— Этого никогда не будет, этому не бывать, — прошептал он бледными губами, — это я только шуточки шучу.
И, встряхнувшись, он понуро пошел к дому. В прихожей его встретила нарядная и кокетливая горничная Глаша.
— Прохор Егорыч у себя? — спросил Пересветов.
— У себя-с, в кабинете. Прикажете доложить?
— Доложите.
Пересветов снял фуражку и поправил перед зеркалом волосы. Глаша, шурша юбками, исчезла и снова появилась в прихожей.
— Просят к себе, — сказала она Пересветову не без кокетства.
Через богато обставленную приемную Пересветов вошел в кабинет. Его сразу опахнуло запахом сирени. Трегубов поднялся ему навстречу.
— Милости просим, — проговорил он, указывая гостю кресло у письменного стола. — Пожалуйста.
Пересветов присел. Письменный стол стоял в двух шагах от раскрытого настежь окна. В окно тянуло из сада прохладой и запахом сирени. Громадные бронзовые подсвечники стояли на черных тумбах почти у самых дверей кабинета. С того места, где сидел Пересветов, ему был виден весь сад, задняя стена его и калитка, выходившая к полевой дороге. Пересветов увидел ее, и его точно что обожгло. Он снова попытался встряхнуться.

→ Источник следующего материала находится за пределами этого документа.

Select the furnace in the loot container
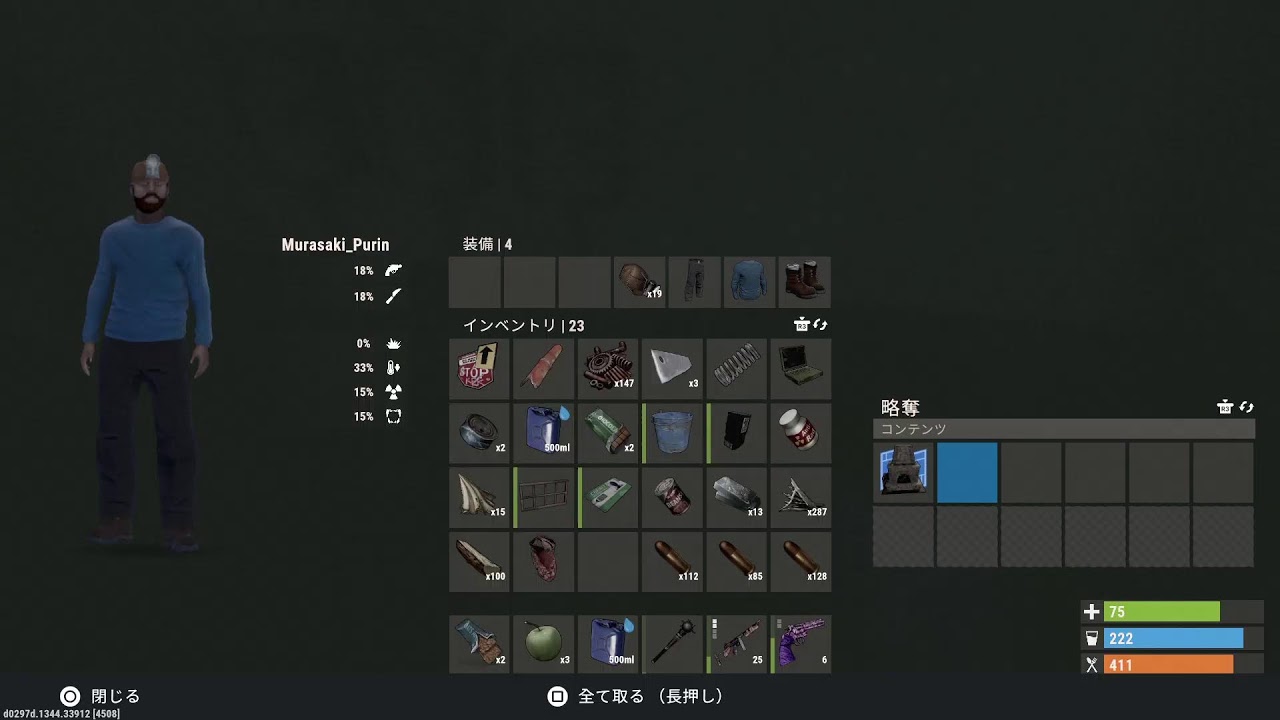The width and height of the screenshot is (1280, 720). click(x=902, y=472)
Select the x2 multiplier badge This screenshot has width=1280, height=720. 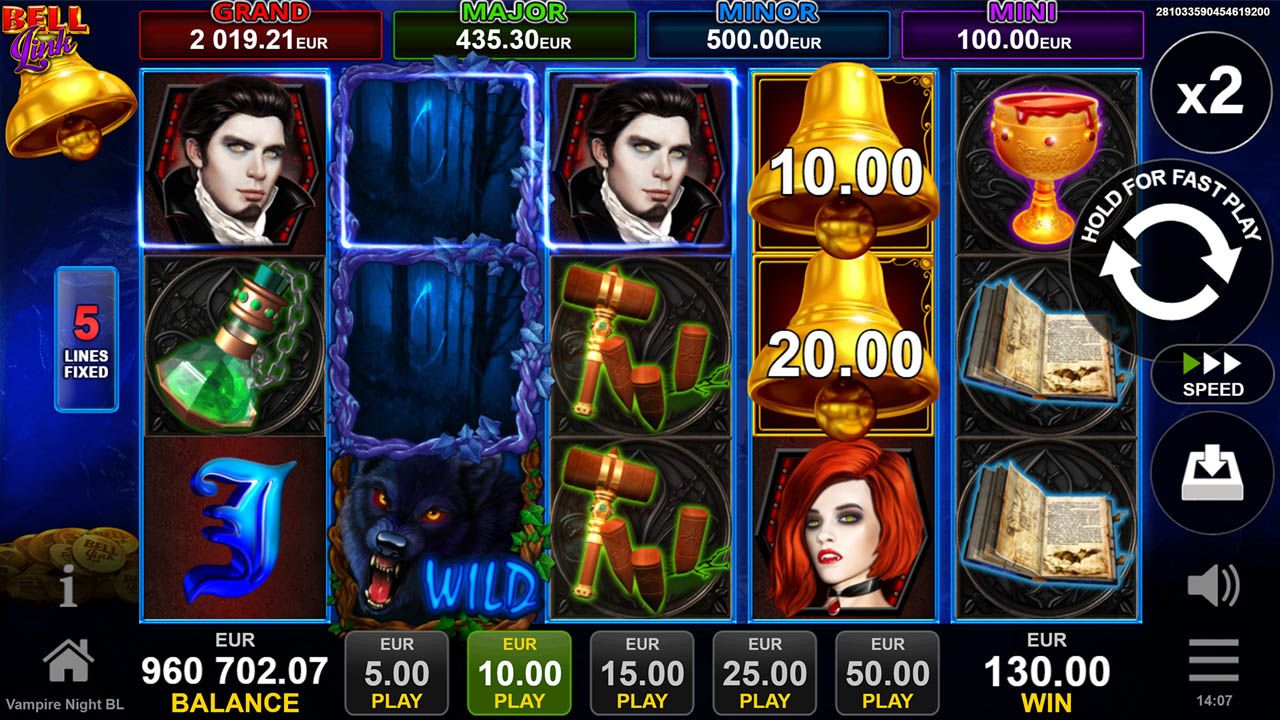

— Ну, как у вас яровые? Шумят, я думаю? — спросил его Трегубов, сверкая вымытым до лоска лицом.
— Благодаря Бога, ничего-с, недурные-с. — проговорил Пересветов.
Трегубов стал играть брелоками. Одет он был в светло-желтую пару и желтые башмаки. Золотистая шелковая рубаха была повязана мягким черным галстуком. Из отложного ворота рубахи выглядывала розовая, хорошо выкормленная шея.
— Так-с, — проговорил он, играя брелоками. — Так, значит, яровые у вас шумят. Богатеть, стало быть, осенью будете.
Пересветов молчал. Внезапно он поймал себя за странным занятием: он оглядывал кабинет Трегубова с таким сосредоточенным вниманием, точно ему необходимо было запомнить каждую вещь, каждую мелочь. Он даже испугался этого. Против его воли его точно несло куда-то бурным потоком.
Трегубов подождал его ответа, встал с кресла и заходил по кабинету, мягко ступая желтыми башмаками. «Денег у него нет, — думал он. — Это ясно».
— Прохор Егорыч, — наконец, позвал его Пересветов, — Прохор Егорыч, сегодня мне срок платить вам по закладной тысячу рублей.
Пересветов тяжело вздохнул и замолчал.
— Ну, да, да, срок, — весело подхватил Трегубов и, заложив руки в карманы, игриво закачался на каблуках. — Срок, это верно. Только ведь вы тогда мне, помните, говорили, что деньги у вас наготове. А как поживает Настасья Петровна?
— С деньгами меня обманули, — заговорил Пересветов, и его лоб покрылся каплями пота. — Меня обманули, и я пришел… пришел к вам просить отсрочки платежа. Могу ли я надеяться, Прохор Егорыч?
Трегубов заходил по комнате, позванивая брелоками.
— Я вам не отсрочу, — наконец выговорил он и снова закачался перед Пересветовым на каблуках. — Я вам ни за что не отсрочу-с. Денег разве у вас нет? — спросил он.
Пересветов заметно бледнел.
— Нет.
— Если нет, сегодня же я предъявлю к вам через адвоката иск. Через месяц вам, вероятно, придется выехать из вашего именья. Кстати, я хочу там конский заводик небольшого фасона выстроить; усадьбу вашу снесу и конский заводик оборудую. Сегодня же и плотников буду подряжать. Отсрочить платежа я вам не могу, — снова проговорил он, — никак не могу.